I haven't thought about Ankeny since I finished my student-teaching. Wow.
what's it like?
It's just a little city in Iowa, pretty basic. I only drove through it once or twice - my placement was a few miles away in an even smaller town.

How long ago were you there?


*clicks buy*

Is that a purchase that I'll regret? We'll see...

*installs Aeterna Noctis*


David M Mallon wrote:
Scintillae wrote:
Freehold DM wrote:
Scintillae wrote:
David M Mallon wrote:
captain yesterday wrote:
But holes, those are easy to dig.
*Except in Ankeny, Iowa. There was so much clay and so many concrete chunks in the ground on this job that we messed up our auger.
I haven't thought about Ankeny since I finished my student-teaching. Wow.
what's it like?
It's just a little city in Iowa, pretty basic.

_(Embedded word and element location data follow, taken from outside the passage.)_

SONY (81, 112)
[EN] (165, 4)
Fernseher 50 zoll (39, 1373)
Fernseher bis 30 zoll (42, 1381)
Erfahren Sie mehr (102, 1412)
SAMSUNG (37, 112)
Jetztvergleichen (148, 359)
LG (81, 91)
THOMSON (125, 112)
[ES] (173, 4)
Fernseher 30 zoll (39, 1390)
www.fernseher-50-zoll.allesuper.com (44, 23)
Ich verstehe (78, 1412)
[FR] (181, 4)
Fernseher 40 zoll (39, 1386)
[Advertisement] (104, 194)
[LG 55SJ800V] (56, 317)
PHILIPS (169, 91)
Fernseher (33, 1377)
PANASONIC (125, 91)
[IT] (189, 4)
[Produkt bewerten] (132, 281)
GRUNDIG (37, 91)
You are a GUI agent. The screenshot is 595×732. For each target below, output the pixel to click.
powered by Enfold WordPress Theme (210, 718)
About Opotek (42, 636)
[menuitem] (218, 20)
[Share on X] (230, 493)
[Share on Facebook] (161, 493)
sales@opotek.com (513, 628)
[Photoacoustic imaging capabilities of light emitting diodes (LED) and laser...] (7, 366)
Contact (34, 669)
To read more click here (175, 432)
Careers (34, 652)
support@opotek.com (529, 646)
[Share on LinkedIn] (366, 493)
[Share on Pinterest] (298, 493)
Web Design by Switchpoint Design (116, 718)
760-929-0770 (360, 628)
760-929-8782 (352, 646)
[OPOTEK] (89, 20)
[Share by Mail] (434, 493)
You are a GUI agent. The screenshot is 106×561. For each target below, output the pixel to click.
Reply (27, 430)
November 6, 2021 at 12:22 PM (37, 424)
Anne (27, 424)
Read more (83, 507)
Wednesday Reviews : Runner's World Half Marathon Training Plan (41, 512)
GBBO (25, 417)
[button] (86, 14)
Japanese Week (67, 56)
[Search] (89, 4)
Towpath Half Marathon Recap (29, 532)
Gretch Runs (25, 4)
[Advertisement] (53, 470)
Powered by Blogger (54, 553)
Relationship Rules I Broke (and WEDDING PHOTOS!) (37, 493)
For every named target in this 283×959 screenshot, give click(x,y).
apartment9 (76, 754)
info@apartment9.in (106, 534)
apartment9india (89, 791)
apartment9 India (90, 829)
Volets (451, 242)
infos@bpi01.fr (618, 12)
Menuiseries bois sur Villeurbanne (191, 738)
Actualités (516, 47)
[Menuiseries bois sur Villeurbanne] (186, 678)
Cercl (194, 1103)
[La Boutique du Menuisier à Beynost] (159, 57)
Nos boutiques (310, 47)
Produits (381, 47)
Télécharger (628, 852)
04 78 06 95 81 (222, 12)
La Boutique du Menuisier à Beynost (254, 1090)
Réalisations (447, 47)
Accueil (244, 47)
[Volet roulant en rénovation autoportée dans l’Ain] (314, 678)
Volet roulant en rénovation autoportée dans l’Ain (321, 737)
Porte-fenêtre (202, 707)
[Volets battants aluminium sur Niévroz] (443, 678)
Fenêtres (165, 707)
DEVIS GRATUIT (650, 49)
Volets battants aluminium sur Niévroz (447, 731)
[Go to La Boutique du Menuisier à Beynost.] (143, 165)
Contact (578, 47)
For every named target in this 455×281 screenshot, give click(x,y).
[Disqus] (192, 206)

I only drove through it once or twice - my placement was a few miles away in an even smaller town.
How long ago were you there?

2011.


Scintillae wrote:
David M Mallon wrote:
Scintillae wrote:
Freehold DM wrote:
Scintillae wrote:
David M Mallon wrote:
captain yesterday wrote:
But holes, those are easy to dig.
*Except in Ankeny, Iowa. There was so much clay and so many concrete chunks in the ground on this job that we messed up our auger.
I haven't thought about Ankeny since I finished my student-teaching. Wow.
what's it like?
It's just a little city in Iowa, pretty basic. I only drove through it once or twice - my placement was a few miles away in an even smaller town.
How long ago were you there?
2011.

Wow.


Has anyone seen Borderlands movie already?

Since I saw a trailer, I am expecting a trainwreck... But is it a flaming trashcan, or a disaster?


Drejk wrote:

Has anyone seen Borderlands movie already?

Since I saw a trailer, I am expecting a trainwreck... But is it a flaming trashcan, or a disaster?

The what now?! Lol I hadn't heard anything about it, at all.